Google's biggest threat? Itself
Search giant's CEO talks about how the company plans to overcome the challenges it faces.
SAN FRANCISCO (Fortune) -- As Google's CEO, one of Eric Schmidt's duties is to represent the company in public. Co-presidents and co-founders Larry Page and Sergey Brin limit their appearances, presumably because they value their privacy, but also because they seem to prefer it that way. Less time glad-handing means more time thinking big thoughts, working with their fellow Google engineers and, frankly, kitesurfing and other recreational activities.
As for Schmidt, dealing with the public, including the media, means defending and explaining Google (GOOG, Fortune 500), a time-consuming task given the still intense interest in the company, nearly four years after its blockbuster IPO, from all corners of the globe.
On the last day of March, two and half weeks before Google reported impressive financial results that defied predictions of an economy-affected slowdown, Schmidt sat down with Fortune's Adam Lashinsky at Google's headquarters in Mountain View, Calif., to discuss Google's reputation, its challenges and what impact the company is feeling from the departures of some of its key employees.
Fortune: Is Google somehow immune to the various negative factors that hit every other company?
Schmidt: No. Google is not immune to any of the problems that companies face. In fact, Google faces them faster because of our growth.
It seems that one of the media's favorite topes is the When-will-Google-fall story line.
Well, take Fortune. If you go back and you read the articles over a five-year period, they've all had this sort of, "yes, but" (section). That's not a criticism. It's perfectly reasonable reporting, but I would read them and I would say, well, do I believe that the "yes, but...." is going to become the thing that will hurt the company? My conclusion was we would overcome it. One of the things to understand is that a properly scaling organization will address the challenges and overcome them, right? And a poorly run company will either deny those challenges exist, which is just stupidity but people do it, or they will fail to address them. They won't have a forum. In other words, they'll keep doing their old thing.

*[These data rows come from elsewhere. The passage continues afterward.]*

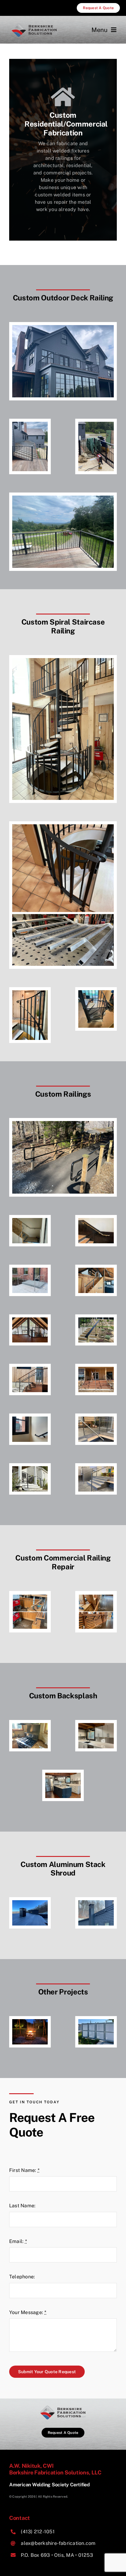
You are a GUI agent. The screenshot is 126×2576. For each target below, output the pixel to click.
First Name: (24, 2170)
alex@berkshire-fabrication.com (58, 2543)
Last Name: (22, 2206)
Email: (18, 2241)
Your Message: (27, 2312)
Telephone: (22, 2277)
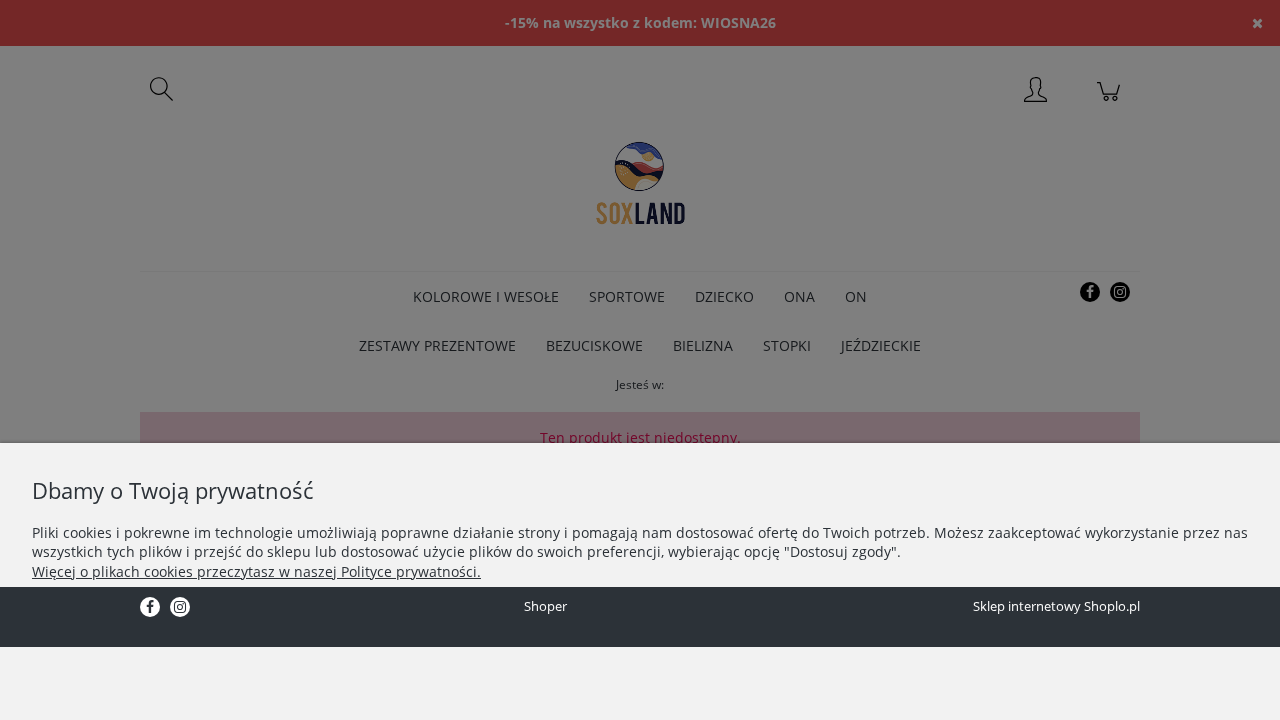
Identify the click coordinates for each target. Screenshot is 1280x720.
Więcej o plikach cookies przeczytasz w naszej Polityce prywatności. (256, 571)
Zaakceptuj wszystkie (386, 611)
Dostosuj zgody (261, 611)
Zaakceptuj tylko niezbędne (117, 611)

What, then, are the most important challenges?
They are always about leadership. At a corporate level, history says that leaders in their markets are almost always knocked off their leadership position by their own actions and not by actions of others. If you look at the press coverage it's all focused on external threats but the biggest threat is internal, and it's not just true of Google, by the way.
What type of internal threats?
The simple one is the threat of distraction. I'll give you an example. You could imagine that Google Apps [the company's Web-based package of word-processing, spreadsheet and e-mail programs that mimics Microsoft's Office franchise] taking over 90 percent of our time. We don't allow that because we're disciplined about spending a lot of time on our core businesses. We hope at some point Google Apps will become a core business, but today it's not, so [that's] a threat of distraction.
How do you respond to criticism that Google does only one thing well, search-based advertising, and that the rest of the company's new products haven't lived up to their hype?
It's materially false that there's not much going on. The evidence is that we are in one of our most productive phases. Remember, you'll never get a successful answer to that because the whole idea is to collapse everything into Google rather than having brand new, separate brands. So, from your perspective, you sit there and you go, well, what's new? It looks like Google.
Does it become increasingly difficult to run Google as it grows beyond a certain size? You ended 2007 with almost 17,000 people.
Microsoft (MSFT, Fortune 500) has 70,000 employees. Is it harder to get things done in Microsoft at 70,000? Well, the answer that's probably more interesting is how has it changed from 7,000 to 70,000. We certainly could have a big company organized into 20 small companies. That's called divisionalization. We went through this at Sun (JAVA, Fortune 500) [where Schmidt was chief technology officer] and I'm rather cynical about it. The argument is that divisionalization allows you to have general managers who then make operating decisions that are fast moving. The problem with that is if the customer wants an integrated experience it now looks like they're looking at a federated experience. So you don't get leverage. We talk a lot about this issue, and we're trying to do the inverse. We're trying to run a large company well, which is not an oxymoron.
How concerned are you by recent executive departures to companies like EMI and Facebook as well as to startups like Ooyala, Mechanical Zoo and FriendFeed?
We're going to have some of that. Our attrition is very much lower than any other company of our size. People tend to stay at Google. Some percentage of people will do that but it's very small, and the reason is that startups are not a very good exit vehicle right now. Nobody's going public because of the market. Startup incubation time is long. I teach venture capital at Stanford so I've studied this very carefully.